Funny though, that we all check a box or touch a screen or punch a hole based on what we think may happen in the next few years. We’re counting on the fact that the person we are (hopefully) putting in charge will respond in the way we want on any given day, to any given set of circumstances. Obviously, this is not how things will actually play out. Even if the person we want to win does indeed win, we are then at the mercy of that choice for four long years. Four years that we can’t go back and say “No, wait a minute, that isn’t the choice I wanted to make after all. I have new information now. I’ve changed, and my beliefs on some things have changed as well.” Nope, we’re stuck with what we chose, no matter how much we may wish otherwise.
And that’s one of the cool things about grief. (Yep, I think there are some cool things about grief.) Each and every day, we get to choose how we want to move forward. If we are on a path that is working well, and bringing us a sense of peace and healing, we can choose to stay right there, and keep doing exactly what we’ve been doing. But if we aren’t doing well, if our choices have not led us in a direction we want to be going, we get to turn around, go in a different direction, or just pause to reassess.
We have no control over the fact that someone we thought we couldn’t live without did the unthinkable and died. We have no control over how other people will react to this news, or to how they may interact with (or avoid) us in the aftermath. We do have the luxury of complete control over what we do with that death, and the grief that we are left with. That’s easy to forget sometimes, as people around us try to tell us how and when to grieve, and by what time we need to “get on with our lives.” Other people fall all over themselves offering advice and platitudes and books and educational pamphlets about the five stages of grief, the seven steps to healing, and ten weeks to a happier, grief-free you.

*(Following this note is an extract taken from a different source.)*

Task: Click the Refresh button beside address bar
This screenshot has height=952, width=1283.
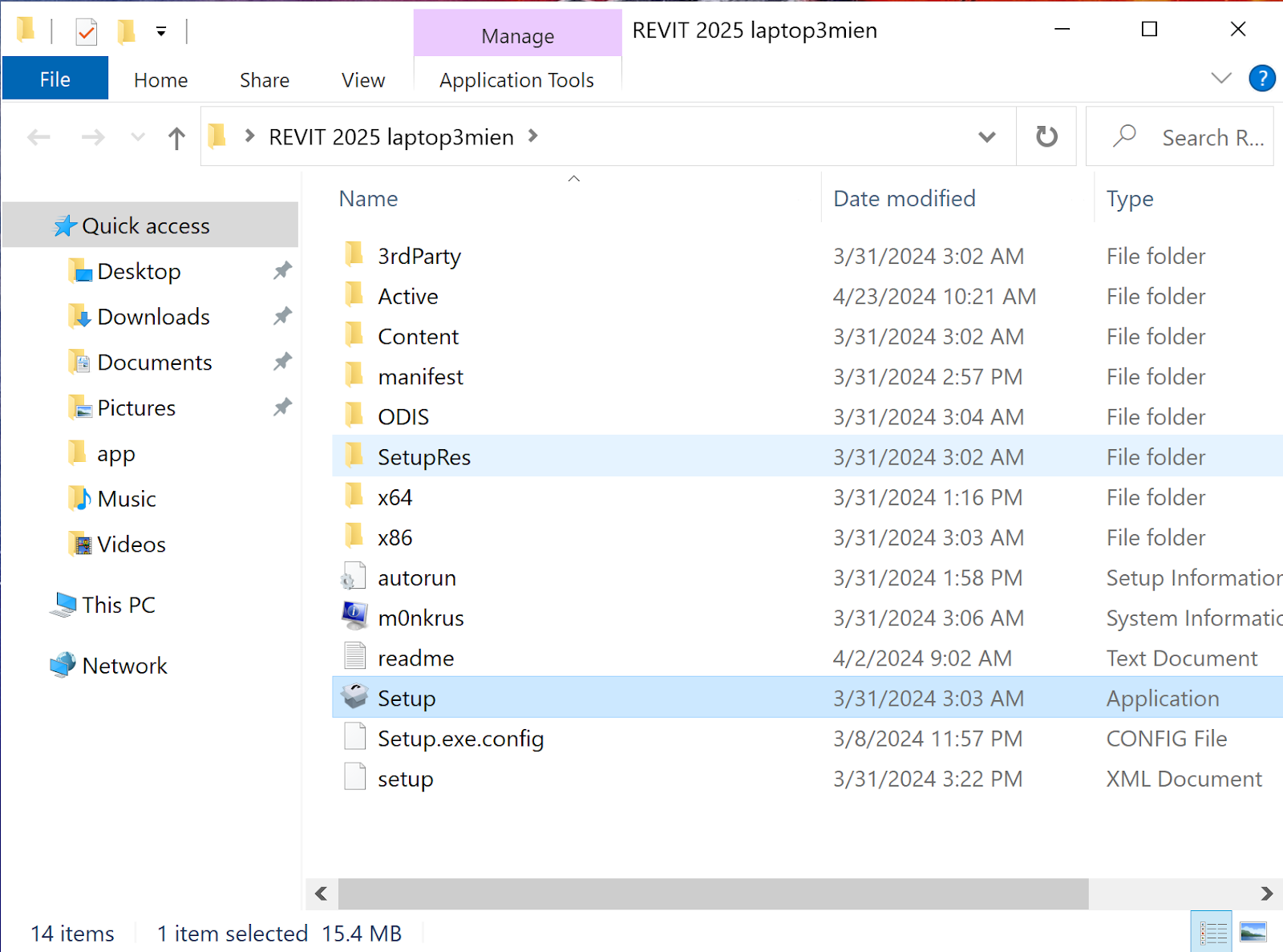Action: (x=1046, y=136)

And here’s another cool thing about grief: Those other people don’t get to vote on this particular issue. This is a huge decision, but one in which we each have the final say. Here in the Land of Grief, we are the sole dictators. We chose what stays, what goes, and which days we’ll just close up shop and go for a lovely walk outside. We get the only vote on how we choose to grieve and heal and live, and we get to vote over and over and over again as we slowly work out what we want the next 4 minutes, 4 months, and 4 decades to look like. We get to set our own timeline, choose which things we value, and decide which individuals aren’t really good allies after all.
As you watch the election returns, and either cheer or boo the final results, take some time to think about the votes you’re making in your own life right now. Are you giving yourself the permission to grieve the way you need to, even if that means different things on different days? Are you standing firm in your choices, and the choices you are making for your family? Are you living and grieving in a way that truly celebrates the memory of the person or persons you lost?

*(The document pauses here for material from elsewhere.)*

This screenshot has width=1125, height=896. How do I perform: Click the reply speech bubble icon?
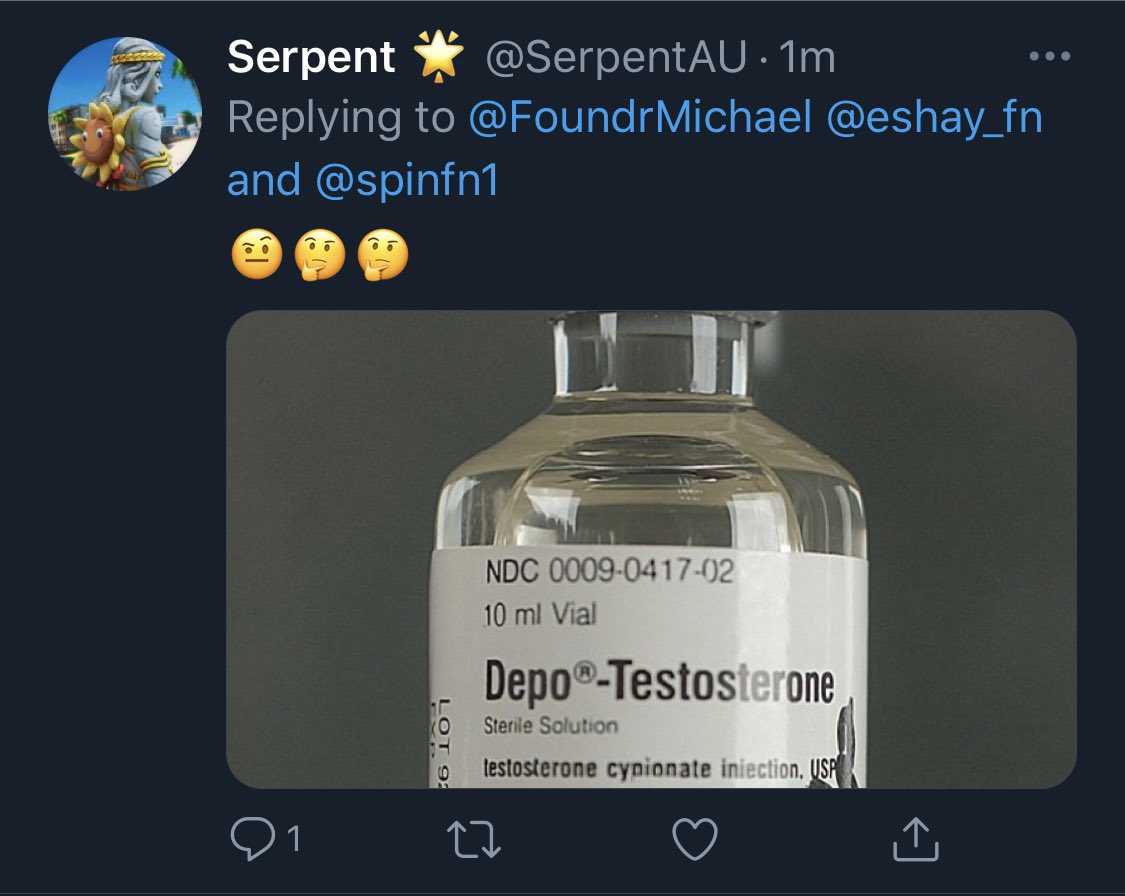click(250, 840)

If you answered “no” to any of these, there’s one more cool thing about grief: You can start over right now, this very minute. You can lovingly support your family members when they need to do the same. And you can do that again every single day, until you feel your grief journey is taking you and those you love in a direction you want to go.
As we grieve and heal, our choices don’t have to be the perfect choices for the next four years. They just have to be the best choices we can possible make today, knowing what we know now. There’s always another chance to vote tomorrow.